Original Requirements Document - marcusreese/work-sample-2019 GitHub Wiki
PENSCO Software Engineer Work Sample Test
Greetings, and thank you for your interest in joining our team. This work-sample test is administered in lieu of the much-hated whiteboarding session that is so common in our industry. Our goal is to strike a balance between asking you to spend personal time on our interview process and getting us enough high-signal information to assess your skill and to provide us with a starting point for our on-site discussions.
Overview
Develop a simple web app with a RESTful backend that provides for the ability to purchase some number of shares of a publicly traded stock (think AAPL, FB, OPB) given an investment amount and stock ticker symbol (ex: OPB).
Requirements
We ask that the following guidlines are met in the final submission. Note that these requirements are rather loosly-defined so as to give you choice in your implementation. We do expect the API to define distinct resource(s) that the UI will integrate with in order to handle creating the stock purchase. This should be architected as if it's a small component of a much larger system.
User Interface
We're using modern Angular (version 2+) at PENSCO, but we do not necessarily want to impose that restriction on you for this test. The choice to use a framework or simply vanilla JS is yours. Additionally, we will not be looking for fancy styling, so please don't worry about that. Using zero CSS or even just default Boostrap or something is completely fine.
- accept both a stock ticker symbol (ex: OPB) and an investment amount in USD (ex: 1333.37)
- include a mechanism to asychronously submit the data to the API in order to create the purchase
- provide the user visual feedback on any success or failure from the backend
Backend / API
Most of our services are written using NodeJS (current LTS version) and leverage the Express framework. We encourage you to use this stack too, but we'll accept and review submissions in other languages or frameworks too.

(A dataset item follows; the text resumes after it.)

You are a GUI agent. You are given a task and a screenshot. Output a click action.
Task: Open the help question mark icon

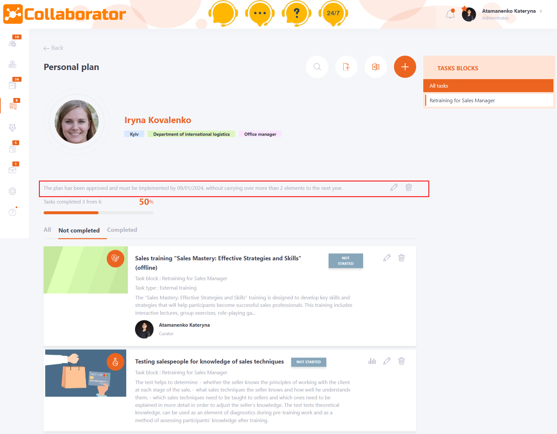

This API will need to provide for the ability to create a purchase of stock (to serve the UI's needs), but will also provide additional endpoints that are not necessarily required to be wired up to the UI. Make sure your solution allows a user (user being defined as someone interacting with the UI directly or something integrating directly with the API endpoints) to do the following:
- create a stock purchase given the data the UI will end up submitting
- retrieve a stock purchase given it's unique identifier
- retrieve a listing of all stock purchases known to the system (no paging required, just list)
- retrieve a listing of all stock purchases known to the system that match a given stock ticker symbol
In order to create the purchase you'll need to know the stock's current market price. Luckily, there exists a free public API to provide this information. You will need to integrate with this API in order to complete the backend implementation. Obviously you'll also need to persist the stock purchases in order to implement the required features. Don't stress too much over this and just choose something/anything simple. Wanna serialize JSON to disk? Fine. Wanna throw in SQLite? That's also fine. It's up to you.
Code Quality
There should be some effort made to ensure that the systems operate as expected and can be maintained with relative ease should a future fellow developer need to add something, fix a bug, ect. How this is acheived is completely up to you.
Final Submission
Project should include reasonable spin-up instructions so fellow developer can get going quickly. We use yarn for our Node/Express services. If your submission requires dependencies outside of the NodeJS/NPM ecosystem then you should assume that your reviewers laptop will need a setup script that pulls down and configures all the dependencies (for instance, if you submit a DropWizard API do not assume the reviewer already has maven/gradle installed or remembers the colloquial 'start up this Java project' commands).